Any Woman He Wanted by Harry Whittington
My rating: 4 of 5 stars
Although this was published by Beacon in 1960 as a sleaze novel, it was originally written by Whittington as sequel to Brute in Brass, which was published by Fawcett Gold Medal. Whittington intended Mike Ballard as a series character but Gold Medal rejected this sequel. The hilarious thing is that anyone buying this based on the cover thinking that they were getting a story about a guy making time with four women was seriously disappointed. There is not so much as a kiss in the entire book. Hard to understand Gold Medal's rejection because this is just about the equal to Brute in Brass. The primary difference is that Any Woman He Wanted is not a noir. It is just a straight ahead crime novel. The novel starts with Ballard, now a homicide detective showing up at the scene of a robbery. A nice set-piece scene that establishes character via action. After that things slow down a bit with Ballard's back story, both pre- and post-Brute in Brass.

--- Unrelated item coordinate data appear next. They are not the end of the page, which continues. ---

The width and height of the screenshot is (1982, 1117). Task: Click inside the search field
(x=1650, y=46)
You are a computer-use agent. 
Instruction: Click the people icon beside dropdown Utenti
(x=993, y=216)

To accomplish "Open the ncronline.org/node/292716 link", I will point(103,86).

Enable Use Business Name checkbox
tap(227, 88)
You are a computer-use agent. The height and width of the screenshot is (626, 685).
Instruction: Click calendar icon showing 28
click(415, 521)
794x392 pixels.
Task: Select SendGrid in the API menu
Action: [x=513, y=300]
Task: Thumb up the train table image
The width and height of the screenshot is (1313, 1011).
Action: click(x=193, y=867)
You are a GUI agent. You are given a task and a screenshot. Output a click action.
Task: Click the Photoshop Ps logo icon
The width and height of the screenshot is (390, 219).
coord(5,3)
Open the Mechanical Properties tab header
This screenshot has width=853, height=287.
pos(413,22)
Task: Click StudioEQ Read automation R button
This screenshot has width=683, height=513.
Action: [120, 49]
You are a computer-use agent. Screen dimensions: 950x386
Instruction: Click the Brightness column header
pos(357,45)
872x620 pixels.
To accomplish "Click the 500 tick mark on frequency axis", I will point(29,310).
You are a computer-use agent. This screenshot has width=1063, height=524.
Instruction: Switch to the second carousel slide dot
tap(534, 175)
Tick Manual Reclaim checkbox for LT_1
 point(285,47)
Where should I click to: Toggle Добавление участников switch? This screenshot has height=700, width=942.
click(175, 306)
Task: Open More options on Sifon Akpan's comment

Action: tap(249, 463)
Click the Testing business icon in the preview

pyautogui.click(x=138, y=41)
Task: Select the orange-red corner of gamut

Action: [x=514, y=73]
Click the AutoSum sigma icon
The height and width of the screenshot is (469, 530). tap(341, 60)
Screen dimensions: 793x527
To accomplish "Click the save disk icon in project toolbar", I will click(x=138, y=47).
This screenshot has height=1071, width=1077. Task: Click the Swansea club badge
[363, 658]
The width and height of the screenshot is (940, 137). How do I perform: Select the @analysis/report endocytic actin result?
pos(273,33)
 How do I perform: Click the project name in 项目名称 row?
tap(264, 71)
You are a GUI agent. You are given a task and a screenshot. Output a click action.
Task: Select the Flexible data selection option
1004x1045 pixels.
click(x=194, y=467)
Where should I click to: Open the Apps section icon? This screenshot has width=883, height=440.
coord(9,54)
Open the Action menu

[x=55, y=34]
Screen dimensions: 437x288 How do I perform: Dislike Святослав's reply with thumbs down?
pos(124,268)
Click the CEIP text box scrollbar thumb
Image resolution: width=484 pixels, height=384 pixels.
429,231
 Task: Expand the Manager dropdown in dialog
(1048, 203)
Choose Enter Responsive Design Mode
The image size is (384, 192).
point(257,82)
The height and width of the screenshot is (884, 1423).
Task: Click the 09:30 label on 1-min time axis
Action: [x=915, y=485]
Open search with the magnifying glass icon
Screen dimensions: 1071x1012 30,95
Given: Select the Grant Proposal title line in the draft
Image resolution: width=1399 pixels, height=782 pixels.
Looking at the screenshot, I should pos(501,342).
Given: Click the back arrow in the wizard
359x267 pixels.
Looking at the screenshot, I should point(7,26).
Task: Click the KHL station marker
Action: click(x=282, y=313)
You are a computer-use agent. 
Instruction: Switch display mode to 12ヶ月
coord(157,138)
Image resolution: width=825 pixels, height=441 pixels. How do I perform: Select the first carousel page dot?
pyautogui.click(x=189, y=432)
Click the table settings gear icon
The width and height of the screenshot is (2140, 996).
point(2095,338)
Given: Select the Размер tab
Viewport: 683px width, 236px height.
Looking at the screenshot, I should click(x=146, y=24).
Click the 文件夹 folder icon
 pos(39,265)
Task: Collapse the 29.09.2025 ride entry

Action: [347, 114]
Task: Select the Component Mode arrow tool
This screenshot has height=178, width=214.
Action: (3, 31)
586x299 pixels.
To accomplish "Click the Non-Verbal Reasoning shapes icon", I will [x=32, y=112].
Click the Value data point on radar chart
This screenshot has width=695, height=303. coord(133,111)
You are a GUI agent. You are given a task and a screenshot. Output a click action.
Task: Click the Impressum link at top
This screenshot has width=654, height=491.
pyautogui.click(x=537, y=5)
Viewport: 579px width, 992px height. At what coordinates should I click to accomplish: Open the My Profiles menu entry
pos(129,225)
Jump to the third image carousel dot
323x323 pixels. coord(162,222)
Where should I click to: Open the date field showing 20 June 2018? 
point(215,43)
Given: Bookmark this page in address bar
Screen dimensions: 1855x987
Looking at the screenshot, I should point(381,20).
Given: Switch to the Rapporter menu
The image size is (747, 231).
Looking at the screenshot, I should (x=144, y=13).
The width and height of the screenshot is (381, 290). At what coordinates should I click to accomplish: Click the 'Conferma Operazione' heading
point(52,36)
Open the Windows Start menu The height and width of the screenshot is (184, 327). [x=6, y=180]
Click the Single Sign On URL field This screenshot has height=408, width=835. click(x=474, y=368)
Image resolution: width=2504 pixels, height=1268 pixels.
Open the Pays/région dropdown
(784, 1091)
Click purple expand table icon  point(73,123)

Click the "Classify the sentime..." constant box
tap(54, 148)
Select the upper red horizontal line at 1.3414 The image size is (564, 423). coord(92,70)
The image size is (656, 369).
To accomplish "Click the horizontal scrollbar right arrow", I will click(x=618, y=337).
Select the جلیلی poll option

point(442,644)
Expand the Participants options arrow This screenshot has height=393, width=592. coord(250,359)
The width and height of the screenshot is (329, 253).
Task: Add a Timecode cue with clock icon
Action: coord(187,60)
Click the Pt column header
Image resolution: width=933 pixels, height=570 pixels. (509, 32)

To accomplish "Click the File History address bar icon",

So we learn more about his history, and for those who have read Brute, we find out what happened after that novel ended. It is now four years later and Ballard is a clean, but hobbled, cop. Enter new plot complications. He meets with the DA, who tries to hire him as a special investigator. Ballard knows that is death warrant and refuses. Next day the DA is dead and it is game on. The rest of the novel tracks Ballard as he battles it out with the new criminals who run the town.
280Steps has re-released this one as an eBook and it is also available in a Stark House edition along with A Night for Screaming.